DOE gave two examples of where it thinks projects would fall on the emissions spectrum.
It said that it expects electrolysis systems can limit lifecycle emissions to approximately four kilograms of CO2 equivalent per kilogram of hydrogen produced by limiting grid electricity to about 15% of total power used. It said a steam methane reformer that uses all grid electricity, with average US emissions for such electricity, should be able to do so as well by capturing and sequestering 95% of its carbon emissions and limiting upstream methane emissions to 1%.
Hydrogen producers have been asking whether tax credits can be claimed where hydrogen is produced as an intermediate chemical in a step toward producing a different end product. The Treasury will have to decide in guidance. One issue is how this differs from the case where hydrogen is produced and then converted into ammonia for transport where tax credits can be claimed.

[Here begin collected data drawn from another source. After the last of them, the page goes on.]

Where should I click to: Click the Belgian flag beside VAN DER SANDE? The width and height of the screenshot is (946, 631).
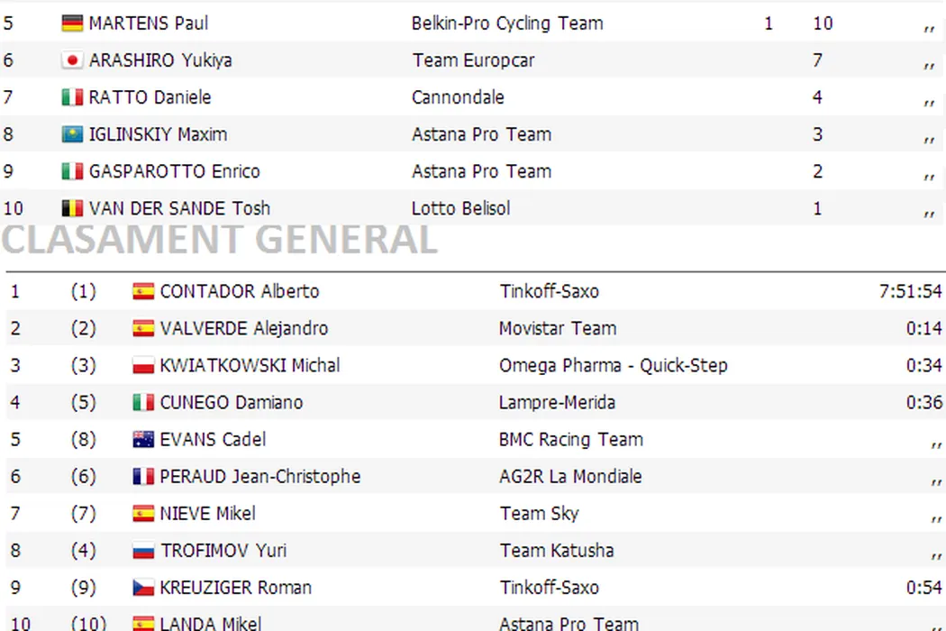(x=72, y=208)
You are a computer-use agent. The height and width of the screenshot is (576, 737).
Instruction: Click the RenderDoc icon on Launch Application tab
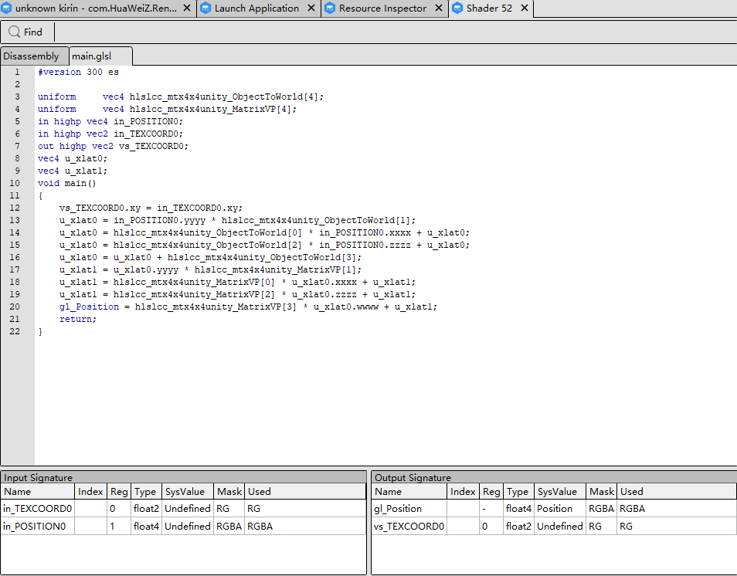coord(204,8)
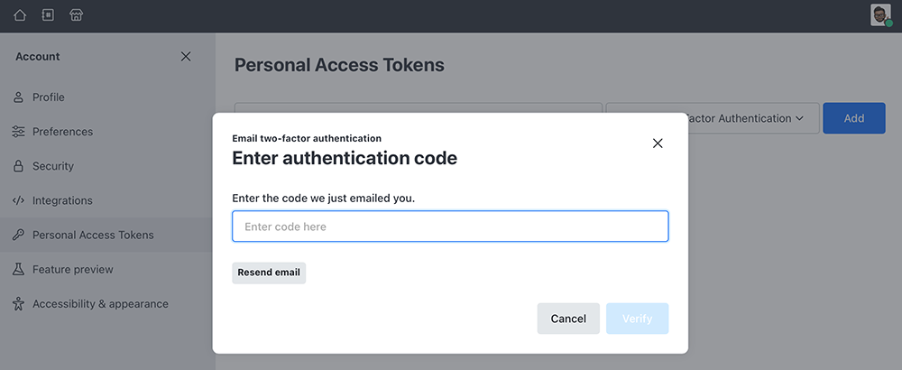
Task: Close the Account sidebar panel
Action: point(186,56)
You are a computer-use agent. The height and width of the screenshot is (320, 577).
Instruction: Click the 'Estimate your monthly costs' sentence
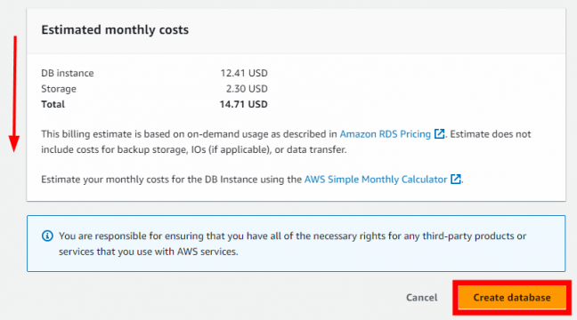(252, 180)
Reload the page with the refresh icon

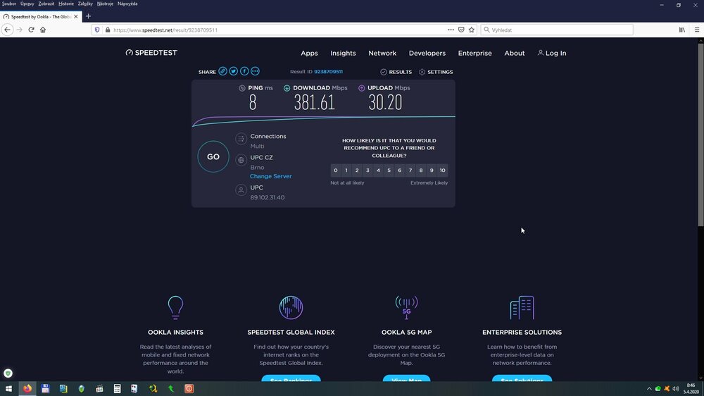[x=31, y=30]
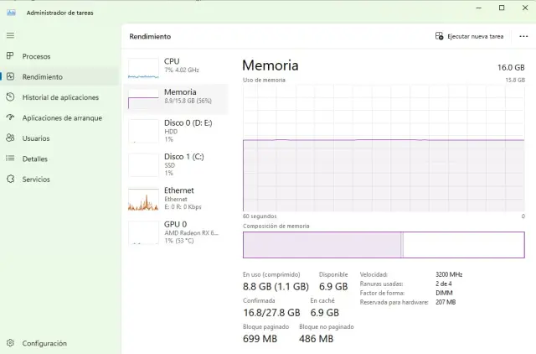The height and width of the screenshot is (354, 536).
Task: Open the Detalles list icon
Action: pos(10,159)
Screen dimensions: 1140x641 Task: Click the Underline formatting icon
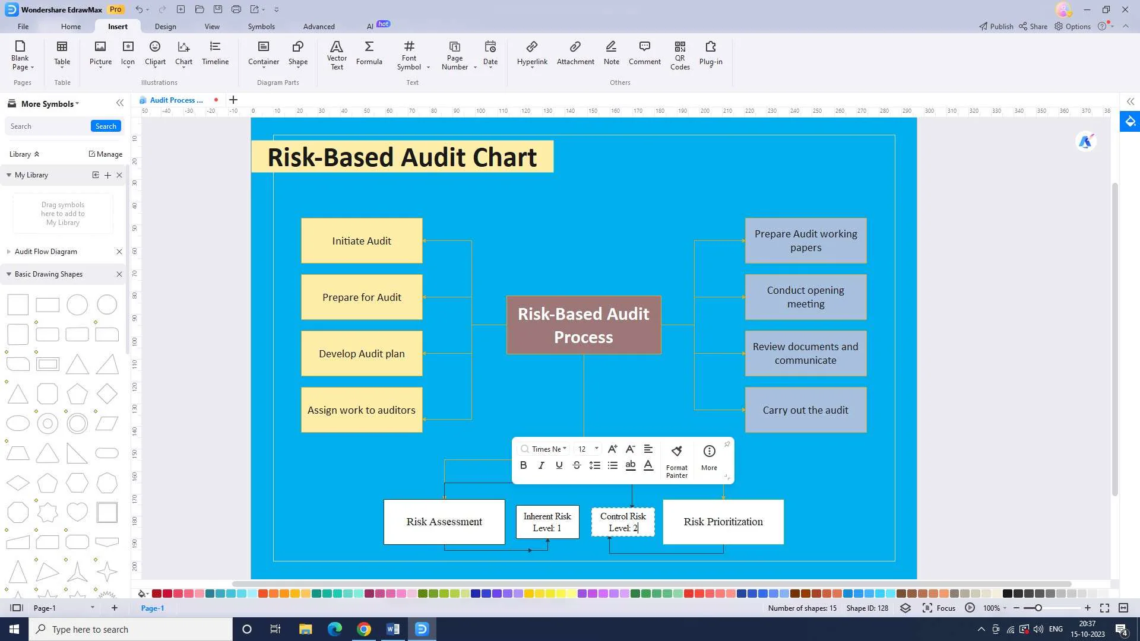(559, 465)
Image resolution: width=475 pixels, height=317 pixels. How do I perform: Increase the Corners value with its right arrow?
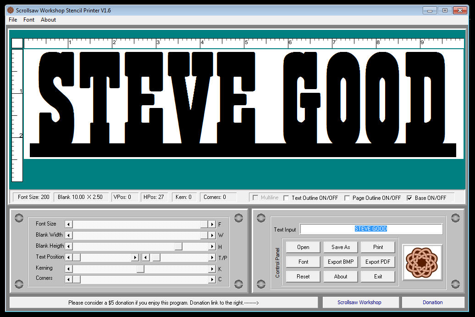(212, 279)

DOE suggested in its CHPS standard that hydrogen produced as a byproduct of another process may qualify as clean hydrogen — for example, in chlor-alkali production and petrochemical cracking — but asked what companies normally do with such hydrogen and how much of the greenhouse gas emissions associated with the larger process should be allocated to the hydrogen.

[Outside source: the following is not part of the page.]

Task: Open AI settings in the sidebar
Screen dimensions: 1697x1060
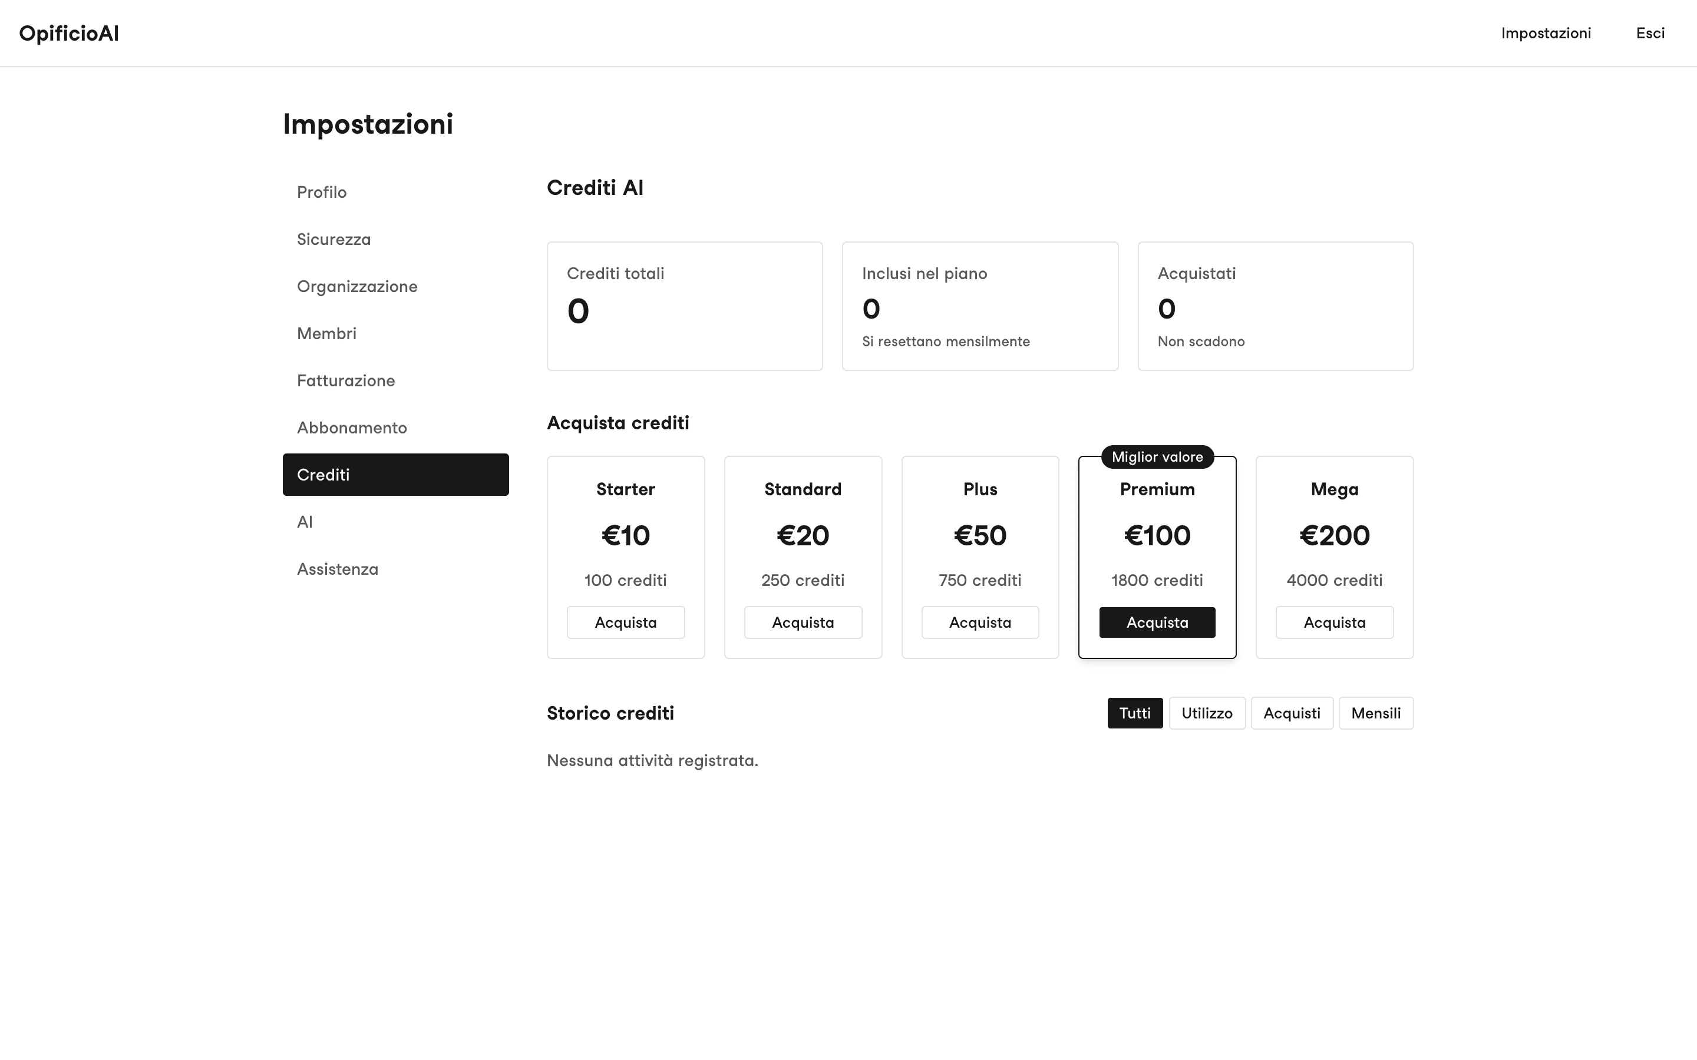Action: coord(395,522)
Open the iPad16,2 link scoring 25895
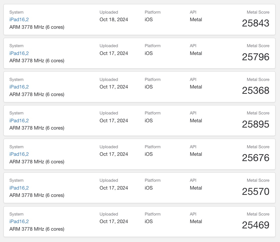 point(19,120)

Another frequent question is whether emissions from using grid electricity to liquefy or compress hydrogen for transportation must be taken into account as part of the lifecycle emissions. DOE said no. It said its CHPS uses the same lifecycle emissions boundary as used for the hydrogen tax credits.
The boundary includes “upstream processes (e.g., electricity generation, fugitive emissions), as well as downstream processes associated with ensuring that CO2 produced is safely and durably sequestered.” Emissions associated with sequestration off site are taken into account. However, “other post-hydrogen production steps such as potential liquefaction, compression, dispensing into vehicles, etc.” are not taken into account, DOE said. It said more than 20 countries are working to harmonize how their calculations are done.
Some types of fuels can have negative emissions. This would be true of things like municipal garbage and animal waste that would otherwise have been disposed of in ways that produce large greenhouse gas emissions if not used for hydrogen production. DOE asked for help figuring out how to quantify the negative emissions.
It also asked how emissions should be allocated among hydrogen and other co-products that are produced at the same time, such as steam, electricity, elemental carbon and oxygen.